TRITON Training Guide
52
22. Press the Grid: 120 BPM value, and set it to your original source device BPM value. Note that if
needed, you can re - adjust the BPM value here to set more accurate references to the divisions on the
waveform display.

Let's fix the loop:

23. Make sure to press and highlight the End value, then rotate the DIAL to the nearest vertical line in the
Grid. You may need to "zoom out" a little using the left arrow (if it isn't grayed out). Depending on where
you want your sample to loop, you might move the End point left or right on the Grid - you might even
want to cut the loop in half, and make what was once a 4 bar loop, a 2 bar loop…Either way, the Grid is
a very cool indicator and a much better way to "see" what you're actually hearing. Work with the End
point and DIAL, and if you need to set a new Start or LoopS point, just highlight those parameters and
use the DIAL to set them accordingly. Once you trigger the loop and like what you see and hear…
24. Press the Page menu button in the upper -right of the display, and press Truncate. A dialog box
appears, indicating some important stuff: Start and End points are posted in the Range field, and radio
buttons let you decide to truncate Front & End points, or Front, or just the End of the loop. Truncating
deletes unwanted sample data that lies outside the loop region areas. For now, leave the parameter set
to Front & End…Another cool feature in this dialog box is the Save to No. (L and R) field - this handy
set of values automatically assigns the data you're about to truncate to a new set of sample numbers,
preserving the original un-truncated samples. There’s many reasons to let the TRITON Save to new
sample locations - maybe you want to do further editing to the original data and use it elsewhere…

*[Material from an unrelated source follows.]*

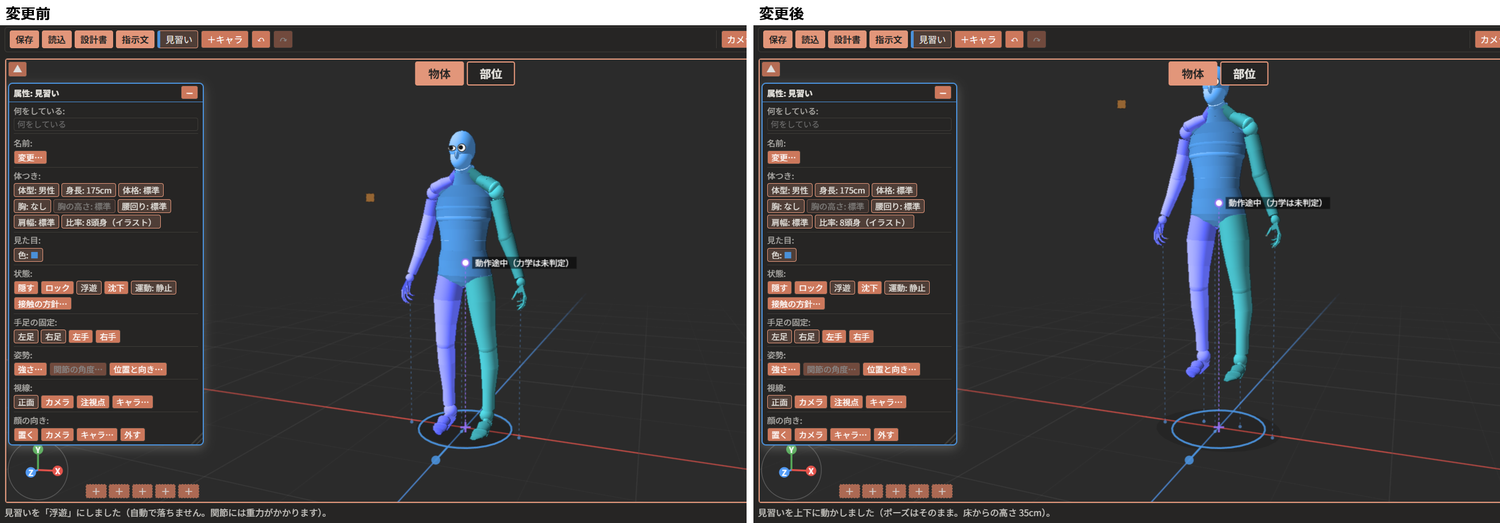Open 位置と向き… in 変更後 姿勢 section
The height and width of the screenshot is (523, 1500).
tap(891, 369)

There's also an Overwrite checkbox here - and because you're just learning all of this…
25. Go ahead and check the Overwrite checkbox. (you didn't want that original data anyway, did you ?)
26. The display will indicate Truncate - Now Executing, and the job is done! Trigger and hold key C2 and
see for yourself - if everything went as planned, you've got a perfect loop!
Tip: If for some reason, the loop truncating process in Loop Edit is not what you wanted, or if you want to
view the sample data highlighted, and edit it more - precisely, you can go to P1: Sample Edit, and work with
the Start and End Points, Normalize, even set a Volume Ramp - a host of edit functions await you there!